(Stored data)
-*-
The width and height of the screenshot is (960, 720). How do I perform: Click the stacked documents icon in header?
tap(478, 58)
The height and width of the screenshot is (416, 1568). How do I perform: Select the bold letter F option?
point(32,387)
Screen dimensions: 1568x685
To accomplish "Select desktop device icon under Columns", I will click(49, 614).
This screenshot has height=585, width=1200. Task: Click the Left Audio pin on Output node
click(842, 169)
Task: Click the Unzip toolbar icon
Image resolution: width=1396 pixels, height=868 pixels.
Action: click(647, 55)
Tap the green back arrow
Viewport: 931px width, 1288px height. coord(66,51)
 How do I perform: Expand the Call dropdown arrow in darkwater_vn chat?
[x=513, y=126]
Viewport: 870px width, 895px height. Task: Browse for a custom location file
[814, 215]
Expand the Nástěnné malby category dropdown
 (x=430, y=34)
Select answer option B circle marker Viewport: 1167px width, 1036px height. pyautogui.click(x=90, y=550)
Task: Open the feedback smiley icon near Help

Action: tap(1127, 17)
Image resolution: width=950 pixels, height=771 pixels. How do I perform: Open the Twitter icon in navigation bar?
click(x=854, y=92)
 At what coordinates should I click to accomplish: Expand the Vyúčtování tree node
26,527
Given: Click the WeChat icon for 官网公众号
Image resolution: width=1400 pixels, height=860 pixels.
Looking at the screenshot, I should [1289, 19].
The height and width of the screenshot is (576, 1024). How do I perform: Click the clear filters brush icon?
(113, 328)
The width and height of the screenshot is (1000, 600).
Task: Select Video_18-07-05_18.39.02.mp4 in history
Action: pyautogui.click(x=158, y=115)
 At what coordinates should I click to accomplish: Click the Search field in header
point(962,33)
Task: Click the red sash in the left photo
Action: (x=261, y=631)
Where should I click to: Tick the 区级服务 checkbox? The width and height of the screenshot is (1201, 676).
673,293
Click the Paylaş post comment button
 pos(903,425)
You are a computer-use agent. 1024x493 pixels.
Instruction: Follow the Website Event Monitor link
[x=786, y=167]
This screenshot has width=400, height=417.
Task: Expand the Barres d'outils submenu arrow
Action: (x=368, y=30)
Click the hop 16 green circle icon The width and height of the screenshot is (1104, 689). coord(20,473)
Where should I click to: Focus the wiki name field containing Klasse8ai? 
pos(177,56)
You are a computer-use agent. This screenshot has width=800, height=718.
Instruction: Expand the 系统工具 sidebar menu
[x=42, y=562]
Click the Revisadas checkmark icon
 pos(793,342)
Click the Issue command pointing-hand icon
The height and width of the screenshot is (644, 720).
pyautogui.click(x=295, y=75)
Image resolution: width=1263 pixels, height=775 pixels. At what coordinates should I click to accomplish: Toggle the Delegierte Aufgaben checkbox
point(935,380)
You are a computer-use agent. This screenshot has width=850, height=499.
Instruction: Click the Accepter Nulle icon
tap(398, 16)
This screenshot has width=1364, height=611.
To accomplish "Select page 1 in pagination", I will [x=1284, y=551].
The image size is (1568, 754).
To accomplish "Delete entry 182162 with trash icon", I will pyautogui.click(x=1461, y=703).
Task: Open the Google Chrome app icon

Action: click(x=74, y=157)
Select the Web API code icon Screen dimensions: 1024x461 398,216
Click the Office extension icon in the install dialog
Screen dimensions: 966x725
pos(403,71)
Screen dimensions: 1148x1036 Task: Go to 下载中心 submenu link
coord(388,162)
-*-
**Your objective:** From the line containing "Click the Paylaş post comment button" down to the last line of the records, transcribe every line exactly and add nothing else.

**Answer to this exercise:**
Click the Paylaş post comment button
 pos(903,425)
You are a computer-use agent. 1024x493 pixels.
Instruction: Follow the Website Event Monitor link
[x=786, y=167]
This screenshot has width=400, height=417.
Task: Expand the Barres d'outils submenu arrow
Action: (x=368, y=30)
Click the hop 16 green circle icon The width and height of the screenshot is (1104, 689). coord(20,473)
Where should I click to: Focus the wiki name field containing Klasse8ai? 
pos(177,56)
You are a computer-use agent. This screenshot has width=800, height=718.
Instruction: Expand the 系统工具 sidebar menu
[x=42, y=562]
Click the Revisadas checkmark icon
 pos(793,342)
Click the Issue command pointing-hand icon
The height and width of the screenshot is (644, 720).
pyautogui.click(x=295, y=75)
Image resolution: width=1263 pixels, height=775 pixels. At what coordinates should I click to accomplish: Toggle the Delegierte Aufgaben checkbox
point(935,380)
You are a computer-use agent. This screenshot has width=850, height=499.
Instruction: Click the Accepter Nulle icon
tap(398, 16)
This screenshot has width=1364, height=611.
To accomplish "Select page 1 in pagination", I will [x=1284, y=551].
The image size is (1568, 754).
To accomplish "Delete entry 182162 with trash icon", I will pyautogui.click(x=1461, y=703).
Task: Open the Google Chrome app icon

Action: click(x=74, y=157)
Select the Web API code icon Screen dimensions: 1024x461 398,216
Click the Office extension icon in the install dialog
Screen dimensions: 966x725
pos(403,71)
Screen dimensions: 1148x1036 Task: Go to 下载中心 submenu link
coord(388,162)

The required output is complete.